Neural correlates of species-typical illogical cognitive bias in human inference.

The ability to think logically is a hallmark of human intelligence, yet our innate inferential abilities are marked by implicit biases that often lead to illogical inference. For example, given AB ("if A then B"), people frequently but fallaciously infer the inverse, BA. This mode of inference, called symmetry, is logically invalid because, although it may be true, it is not necessarily true. Given pairs of conditional relations, such as AB and BC, humans reflexively perform two additional modes of inference: transitivity, whereby one (validly) infers AC; and equivalence, whereby one (invalidly) infers CA. In sharp contrast, nonhuman animals can handle transitivity but can rarely be made to acquire symmetry or equivalence. In the present study, human subjects performed logical and illogical inferences about the relations between abstract, visually presented figures while their brain activation was monitored with fMRI. The prefrontal, medial frontal, and intraparietal cortices were activated during all modes of inference.

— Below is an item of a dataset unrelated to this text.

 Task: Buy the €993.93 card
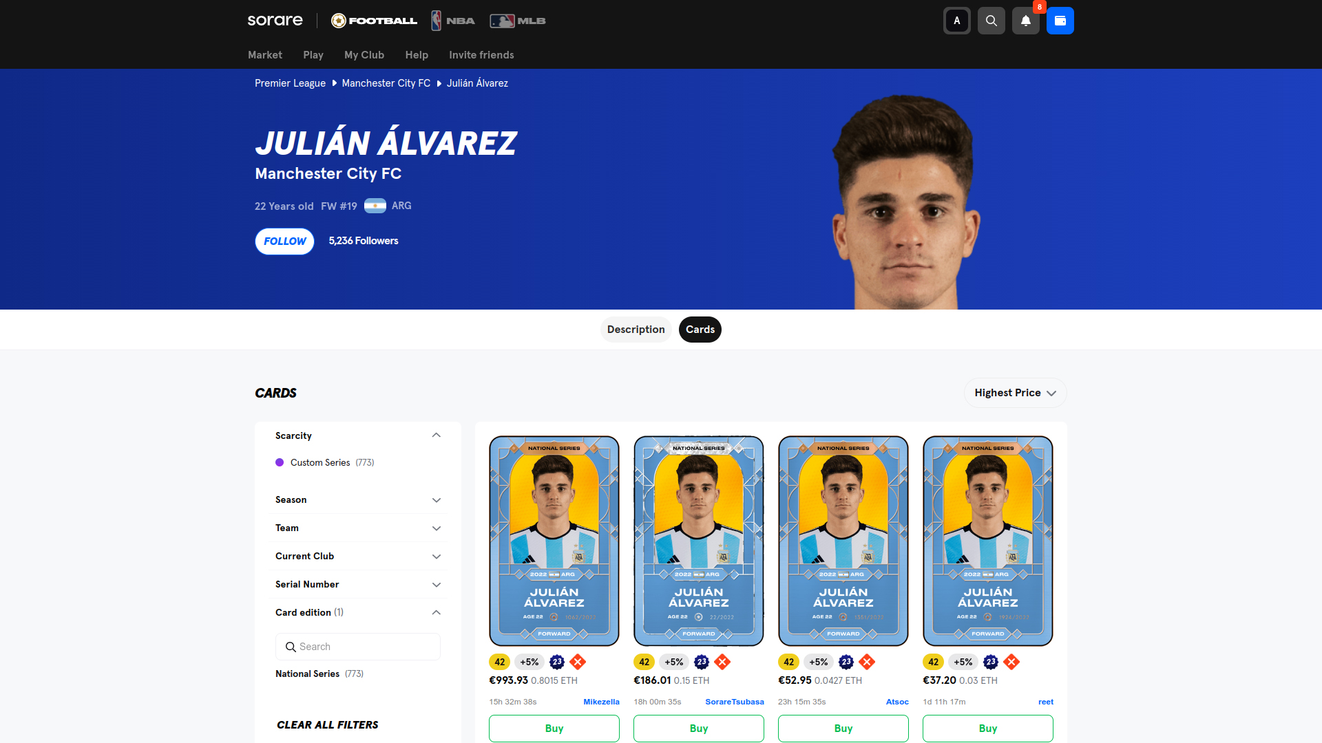pos(554,728)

Additional activation in the precuneus and posterior parietal cortex was observed during transitivity and equivalence, which may reflect the need to retrieve the intermediate stimulus (B) from memory. Surprisingly, the patterns of brain activation in illogical and logical inference were very similar. We conclude that the observed inference-related fronto-parietal network is adapted for processing categorical, but not logical, structures of association among stimuli. Humans might prefer categorization over the memorization of logical structures in order to minimize the cognitive working memory load when processing large volumes of information.

Inferential reasoning by exclusion recruits parietal and prefrontal cortices.

When one is asked to select a label for a novel object from a given group of labels that includes both novel and familiar labels, one tends to choose a novel label. In other words, people spontaneously assume that an unfamiliar label goes with an unfamiliar object, even though logically, familiar labels may also be valid choices. This may seem natural and even trivial, but the fact that nonhuman animals robustly fail to demonstrate this same tendency suggests that it is not. This tendency of choice, called "exclusion," can bias human behavior, and seems relevant to aspects of human language (e.g., word learning), although substantially more research is required to validate. In this functional magnetic resonance imaging study, we investigated the neural correlates of this bias using a matching-to-sample procedure. The subjects were first trained on two sample-to-comparison associations between abstract visual stimuli. Then, in a test of exclusion, they were shown a novel sample and were asked to choose between a trained but incorrect comparison and a novel comparison. The subjects readily chose the novel comparison and rejected the trained one, thus demonstrating exclusion. Significant activation was observed in the prefrontal cortex (PFC) and inferior parietal lobule (IPL) during exclusion. Medial frontal activation was also observed, which was related to the appearance of the novel stimuli. These results suggest that the medial frontal cortex is associated with novelty detection and that the PFC and IPL are involved in rejecting the defined comparison in favor of the novel one.